Il terrorismo è qui. Non abbassa la sua guardia di follia. Attraversa le strade della quotidianità europea. Una follia omicida che ha purtroppo preso di mira anche le chiese cattoliche. Succede in Francia. È di pochi giorni fa la notizia diffusa dal quotidiano «Le Monde», secondo il quale l’attentato sventato il 19 aprile scorso contro la chiesa di Saint-Cyr-Sainte-Julitte a Villejuif (Val-de-Marne) non è l’azione di un lupo solitario, ma un atto di terrorismo commissionato dalla Siria ai jihadisti francesi. Ma anche in questo caso, come fu per Copenaghen, i cattolici francesi non si sono piegati alla logica della paura e hanno reagito invitando i parroci a lasciare aperte le porte delle loro chiese e i fedeli a non cedere alla logica del terrore.

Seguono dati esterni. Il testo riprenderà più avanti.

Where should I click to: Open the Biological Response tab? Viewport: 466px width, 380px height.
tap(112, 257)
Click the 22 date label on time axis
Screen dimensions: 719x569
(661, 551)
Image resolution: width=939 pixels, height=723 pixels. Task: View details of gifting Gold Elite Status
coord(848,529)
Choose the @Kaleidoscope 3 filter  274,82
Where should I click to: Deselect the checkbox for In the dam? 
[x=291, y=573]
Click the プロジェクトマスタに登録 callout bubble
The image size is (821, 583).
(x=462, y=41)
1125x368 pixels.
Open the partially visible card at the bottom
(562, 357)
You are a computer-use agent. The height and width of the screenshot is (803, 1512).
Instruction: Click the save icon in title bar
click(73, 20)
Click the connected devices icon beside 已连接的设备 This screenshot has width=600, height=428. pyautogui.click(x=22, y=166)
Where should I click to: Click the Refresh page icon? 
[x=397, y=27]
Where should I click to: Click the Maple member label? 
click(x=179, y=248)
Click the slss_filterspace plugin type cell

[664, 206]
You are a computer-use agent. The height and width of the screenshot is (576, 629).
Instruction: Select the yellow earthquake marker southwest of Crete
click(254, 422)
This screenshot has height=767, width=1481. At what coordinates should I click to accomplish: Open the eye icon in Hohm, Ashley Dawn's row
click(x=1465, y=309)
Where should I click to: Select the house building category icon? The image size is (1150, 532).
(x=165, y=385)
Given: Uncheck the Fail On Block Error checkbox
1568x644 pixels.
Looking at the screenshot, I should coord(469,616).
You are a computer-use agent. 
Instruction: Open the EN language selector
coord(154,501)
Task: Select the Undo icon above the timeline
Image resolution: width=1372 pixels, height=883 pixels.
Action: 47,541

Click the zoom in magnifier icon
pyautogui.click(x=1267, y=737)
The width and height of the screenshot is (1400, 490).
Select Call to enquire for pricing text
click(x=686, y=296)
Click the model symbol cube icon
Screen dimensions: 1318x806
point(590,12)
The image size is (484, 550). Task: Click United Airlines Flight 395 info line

C’è un’Europa che ha sbagliato tanto nel suo passato, soprattutto ai danni dei popoli del sud del mondo e del Medio Oriente. Ammetterlo potrebbe essere una via di soluzione del problema. Per sconfiggere il nemico, i leader politici hanno attivato le reti d’intelligence e di sicurezza e rafforzato i controlli alle frontiere. Ma tutto questo non basta. Il terrorismo fa gioco sulle menti delle persone, ruba le anime, genera zizzania. Battere il terrorismo chiede un impegno a tutto campo, che mira a vincere la sfida dell’ignoranza promuovendo a tutti i livelli una cultura dell’incontro, abbattere la piaga delle povertà attraverso una cultura della solidarietà, superare la tentazione della paura e dei ripiegamenti su se stessi con una politica aperta all’altro. La soluzione non è fuori di noi ma si trova alle radici della nostra stessa identità. Quella radice di fraternità che ha reso l’Europa capace fino ad oggi a riemergere dalle ceneri. Lo può fare anche oggi a patto che non ceda alla tentazione di chiudersi in se stessa, erigendo nuovi muri e fili spinati in preda alla paura. «Tutti insieme», appunto, come hanno fatto gli ebrei, i cristiani, i musulmani a Parigi, Copenaghen e a Oslo. Saranno la cultura e la storia di questa Europa a sconfiggere il drappello nero dell’Isis.